In more recent times some Christians have been advocates for the poor and have worked tirelessly for them; but others, while claiming to be Christians, have mocked the poor and blamed them for their own suffering. In the Catholic Church, papal teaching has been very clear in these matters, especially since Pope Leo XIII and Rerum novarum, his encyclical of 1891 on workers and their dignity. Subsequent popes have reinforced and developed this teaching: The state has a duty to intervene in the economy for the sake of workers. The state has a duty to defend the human dignity of each person, to guarantee a living wage to all workers, and to protect individuals from the rapaciousness and selfishness of the rich. The state must not allow workers and the poor to be but a means to ever greater enrichment of a few persons.
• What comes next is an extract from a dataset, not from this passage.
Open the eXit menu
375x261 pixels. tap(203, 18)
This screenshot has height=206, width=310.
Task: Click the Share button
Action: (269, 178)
Call it the social gospel, Christian social teaching or some kind of social "ism," but this is what the Catholic Church teaches, and it is not some optional or marginal part of the Church's doctrine.

And though Warren Buffett may not be a saint -- at least not yet -- in calling for the wealthy to pay more in income taxes, he shows them a way to a responsibility, to an accountability and, indeed, to a salvation that may otherwise elude them.